• Source extract
***

The company has so far ignored calls for an independent probe or a study to ascertain the possibility of its hydropower tunnelling work causing cracks.

Warnings ignored

Scientists and engineers have long warned against development in this region.

In 1976, the Mishra Committee set up to probe the sinking of Joshimath town recommended a ban on heavy construction work in the area.

In 2010, two academics wrote an article headlined “disaster looms large over Joshimath”. They warned that “sudden outpouring of water from an aquifer will have multifarious impacts”.

In 2021, the hydropower plant itself was damaged when a glacier broke off, sending a wall of water and rocks down a mountain and  killing more than 200 people.

The Tapovan Visnugad hydroelectric power plant after it was damaged in 2021 (Photo: Irfan Rashid, Department of Geoinformatics, University of Kashmir)

In April 2022, a multi-agency report on this disaster recommended that there should be mandatory disaster impact assesments for hydropower projects, which are checked periodically.

Prakash said the government should develop other zero-carbon electricity sources like solar power or small-scale hydropower.

Hydropower plants (blue) are common in the Indian Himalayan states of Uttarkhand and Himachal Pradesh and in the neighbouring nation of Nepal. Coal is in black. (Photo: ResourceWatch)

Unrest and anger

Facing bitter cold and fearing the collapse of their homes, residents continuously protest against the government’s failure to announce short-term and long-term plans for the sinking town.

***

• Entries provided
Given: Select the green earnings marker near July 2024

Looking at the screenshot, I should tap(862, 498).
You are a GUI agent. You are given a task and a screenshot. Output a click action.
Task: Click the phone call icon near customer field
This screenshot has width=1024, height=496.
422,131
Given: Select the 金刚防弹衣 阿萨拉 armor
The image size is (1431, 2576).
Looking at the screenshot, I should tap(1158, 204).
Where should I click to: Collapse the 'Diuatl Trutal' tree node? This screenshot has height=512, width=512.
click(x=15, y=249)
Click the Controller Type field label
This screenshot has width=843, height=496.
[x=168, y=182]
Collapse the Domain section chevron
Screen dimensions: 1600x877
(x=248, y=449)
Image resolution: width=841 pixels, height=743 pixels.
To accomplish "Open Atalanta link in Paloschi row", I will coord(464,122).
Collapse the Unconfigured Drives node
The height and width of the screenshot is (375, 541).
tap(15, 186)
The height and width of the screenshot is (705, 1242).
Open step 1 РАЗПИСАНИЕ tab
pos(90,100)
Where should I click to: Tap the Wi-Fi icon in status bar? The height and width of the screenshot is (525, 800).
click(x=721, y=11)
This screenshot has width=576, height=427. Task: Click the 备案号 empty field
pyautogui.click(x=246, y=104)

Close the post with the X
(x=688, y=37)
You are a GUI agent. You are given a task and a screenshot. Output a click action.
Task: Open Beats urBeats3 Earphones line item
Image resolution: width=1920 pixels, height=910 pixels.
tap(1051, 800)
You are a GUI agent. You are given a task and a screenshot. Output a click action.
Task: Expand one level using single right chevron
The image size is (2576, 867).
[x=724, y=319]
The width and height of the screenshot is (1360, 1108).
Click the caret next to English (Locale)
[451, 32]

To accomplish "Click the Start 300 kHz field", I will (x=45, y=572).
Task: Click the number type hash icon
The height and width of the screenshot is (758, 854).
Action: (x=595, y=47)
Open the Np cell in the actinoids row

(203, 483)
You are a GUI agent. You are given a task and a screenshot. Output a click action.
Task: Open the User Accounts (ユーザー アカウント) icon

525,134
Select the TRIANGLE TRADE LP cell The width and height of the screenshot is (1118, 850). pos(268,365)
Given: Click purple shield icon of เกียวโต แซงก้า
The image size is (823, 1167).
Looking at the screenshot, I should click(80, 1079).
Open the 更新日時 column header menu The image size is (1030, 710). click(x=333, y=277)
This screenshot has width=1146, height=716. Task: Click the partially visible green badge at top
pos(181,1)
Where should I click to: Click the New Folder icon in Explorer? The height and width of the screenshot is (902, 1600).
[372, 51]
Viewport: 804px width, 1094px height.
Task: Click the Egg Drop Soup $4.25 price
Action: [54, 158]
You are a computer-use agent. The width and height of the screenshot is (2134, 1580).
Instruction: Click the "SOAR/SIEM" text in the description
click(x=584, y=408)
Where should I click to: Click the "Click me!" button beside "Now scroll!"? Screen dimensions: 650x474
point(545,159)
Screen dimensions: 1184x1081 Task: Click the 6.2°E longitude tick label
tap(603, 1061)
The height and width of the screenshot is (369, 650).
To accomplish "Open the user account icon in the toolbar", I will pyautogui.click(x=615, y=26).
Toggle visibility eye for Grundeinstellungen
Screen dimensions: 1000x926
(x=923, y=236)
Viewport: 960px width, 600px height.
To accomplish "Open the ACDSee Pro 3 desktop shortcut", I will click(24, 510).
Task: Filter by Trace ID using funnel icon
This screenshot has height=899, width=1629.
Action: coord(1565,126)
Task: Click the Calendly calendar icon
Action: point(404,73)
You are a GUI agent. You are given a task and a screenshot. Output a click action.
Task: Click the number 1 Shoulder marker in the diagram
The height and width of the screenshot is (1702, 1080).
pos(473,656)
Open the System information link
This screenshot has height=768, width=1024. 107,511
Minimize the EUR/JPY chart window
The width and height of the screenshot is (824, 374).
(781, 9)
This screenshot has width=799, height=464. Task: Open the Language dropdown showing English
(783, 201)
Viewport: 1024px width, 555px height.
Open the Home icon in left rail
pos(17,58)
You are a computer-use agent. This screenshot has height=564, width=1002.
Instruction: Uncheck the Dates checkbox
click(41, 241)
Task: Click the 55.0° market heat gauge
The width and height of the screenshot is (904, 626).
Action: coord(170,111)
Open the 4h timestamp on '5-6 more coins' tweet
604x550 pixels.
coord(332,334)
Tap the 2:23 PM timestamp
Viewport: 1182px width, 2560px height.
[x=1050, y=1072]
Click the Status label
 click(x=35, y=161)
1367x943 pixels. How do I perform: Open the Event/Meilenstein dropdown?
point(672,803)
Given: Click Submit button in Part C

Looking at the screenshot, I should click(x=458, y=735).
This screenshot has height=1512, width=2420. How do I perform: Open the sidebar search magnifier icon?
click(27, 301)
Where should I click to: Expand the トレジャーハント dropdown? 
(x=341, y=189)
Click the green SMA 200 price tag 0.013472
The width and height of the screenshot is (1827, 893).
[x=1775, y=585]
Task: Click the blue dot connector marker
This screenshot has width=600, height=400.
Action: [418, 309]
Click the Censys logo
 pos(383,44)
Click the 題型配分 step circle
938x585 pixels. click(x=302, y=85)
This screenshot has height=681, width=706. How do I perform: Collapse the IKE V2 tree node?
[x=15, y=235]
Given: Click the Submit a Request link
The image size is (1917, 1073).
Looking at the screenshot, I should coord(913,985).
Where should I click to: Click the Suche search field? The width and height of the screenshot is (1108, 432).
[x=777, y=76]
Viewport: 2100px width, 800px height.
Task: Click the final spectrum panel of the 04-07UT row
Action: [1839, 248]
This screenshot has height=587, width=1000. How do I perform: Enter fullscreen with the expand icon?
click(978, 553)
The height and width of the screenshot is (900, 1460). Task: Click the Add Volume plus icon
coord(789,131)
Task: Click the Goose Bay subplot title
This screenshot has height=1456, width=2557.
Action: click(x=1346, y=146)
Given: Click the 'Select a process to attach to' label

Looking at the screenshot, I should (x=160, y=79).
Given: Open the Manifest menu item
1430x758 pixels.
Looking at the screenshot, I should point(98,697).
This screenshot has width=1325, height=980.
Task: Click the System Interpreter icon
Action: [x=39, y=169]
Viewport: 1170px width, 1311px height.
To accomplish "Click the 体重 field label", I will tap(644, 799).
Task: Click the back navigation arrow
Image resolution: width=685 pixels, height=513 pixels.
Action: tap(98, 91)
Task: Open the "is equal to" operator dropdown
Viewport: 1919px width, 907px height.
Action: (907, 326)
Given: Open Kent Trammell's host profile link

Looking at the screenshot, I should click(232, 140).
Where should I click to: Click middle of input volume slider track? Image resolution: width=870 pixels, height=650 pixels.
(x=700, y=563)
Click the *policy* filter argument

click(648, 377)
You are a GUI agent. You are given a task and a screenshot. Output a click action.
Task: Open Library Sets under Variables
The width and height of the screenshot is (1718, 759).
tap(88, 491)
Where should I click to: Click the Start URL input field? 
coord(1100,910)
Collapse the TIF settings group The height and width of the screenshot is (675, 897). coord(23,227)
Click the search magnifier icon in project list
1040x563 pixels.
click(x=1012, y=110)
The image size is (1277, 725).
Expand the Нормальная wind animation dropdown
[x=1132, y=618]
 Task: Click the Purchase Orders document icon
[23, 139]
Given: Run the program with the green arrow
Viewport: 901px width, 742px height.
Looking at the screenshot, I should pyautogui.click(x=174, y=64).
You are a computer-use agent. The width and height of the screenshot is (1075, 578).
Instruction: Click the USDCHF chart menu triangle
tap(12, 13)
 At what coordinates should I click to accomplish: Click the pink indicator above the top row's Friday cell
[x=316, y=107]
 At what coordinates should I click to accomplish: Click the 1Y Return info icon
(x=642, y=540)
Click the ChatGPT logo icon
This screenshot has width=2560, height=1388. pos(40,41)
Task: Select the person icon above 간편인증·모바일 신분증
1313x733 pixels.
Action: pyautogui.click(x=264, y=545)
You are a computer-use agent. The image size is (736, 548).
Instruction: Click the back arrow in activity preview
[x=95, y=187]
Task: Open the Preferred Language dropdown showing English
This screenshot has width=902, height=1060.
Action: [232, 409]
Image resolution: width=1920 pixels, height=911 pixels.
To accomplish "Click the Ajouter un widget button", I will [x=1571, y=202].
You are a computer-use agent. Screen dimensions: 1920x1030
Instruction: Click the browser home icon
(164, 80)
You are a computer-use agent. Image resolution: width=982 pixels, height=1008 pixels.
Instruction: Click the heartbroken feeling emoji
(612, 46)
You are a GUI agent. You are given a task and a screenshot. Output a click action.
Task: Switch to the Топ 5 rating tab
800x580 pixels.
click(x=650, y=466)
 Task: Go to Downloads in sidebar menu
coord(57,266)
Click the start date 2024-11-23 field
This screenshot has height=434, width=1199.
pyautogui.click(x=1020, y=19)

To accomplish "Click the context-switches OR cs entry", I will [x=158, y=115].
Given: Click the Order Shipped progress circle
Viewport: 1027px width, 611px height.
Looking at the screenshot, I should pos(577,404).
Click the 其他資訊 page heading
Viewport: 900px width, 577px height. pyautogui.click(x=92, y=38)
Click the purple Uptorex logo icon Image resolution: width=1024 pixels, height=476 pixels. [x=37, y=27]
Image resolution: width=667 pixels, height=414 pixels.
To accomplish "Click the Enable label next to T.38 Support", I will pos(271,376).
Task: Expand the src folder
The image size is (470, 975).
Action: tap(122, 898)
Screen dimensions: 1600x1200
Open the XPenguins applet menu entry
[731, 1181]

***

• Tasks and exercises
A - In the Joshimath extract, what did the Mishra Committee recommend in 1976?
B - Extend the Joshimath extract past its final sentence about the residents' protests.
The rows bear no relation to the Joshimath extract.

• Answers to this exercise
A - It recommended a ban on heavy construction work in the area.

B -
“[The government] have shifted us to a tiny hotel room, which is inadequate for my family of four, which includes two teenagers,” laments Parmar, a farmer by profession. “My two-floor home measures around 6,000 sq ft.”

Activists in Joshimath are urging the local administration to formulate a compensation package for people whose houses would be demolished.

People are getting restless as the district administration has failed to come up with a detailed plan to relocate affected families, says Atul Sati, a local activist.

“They are disrupting traffic, protesting and not letting disaster management teams demolish infrastructures that can collapse anytime,” he said. The government should provide monetary compensation and a plan for settlement before the situation becomes explosive.”

He added: “There should be an investigation into the role of NTPC’s project in the Joshimath tragedy. And policy makers and engineers who have put people’s lives in danger should be held accountable for their actions.”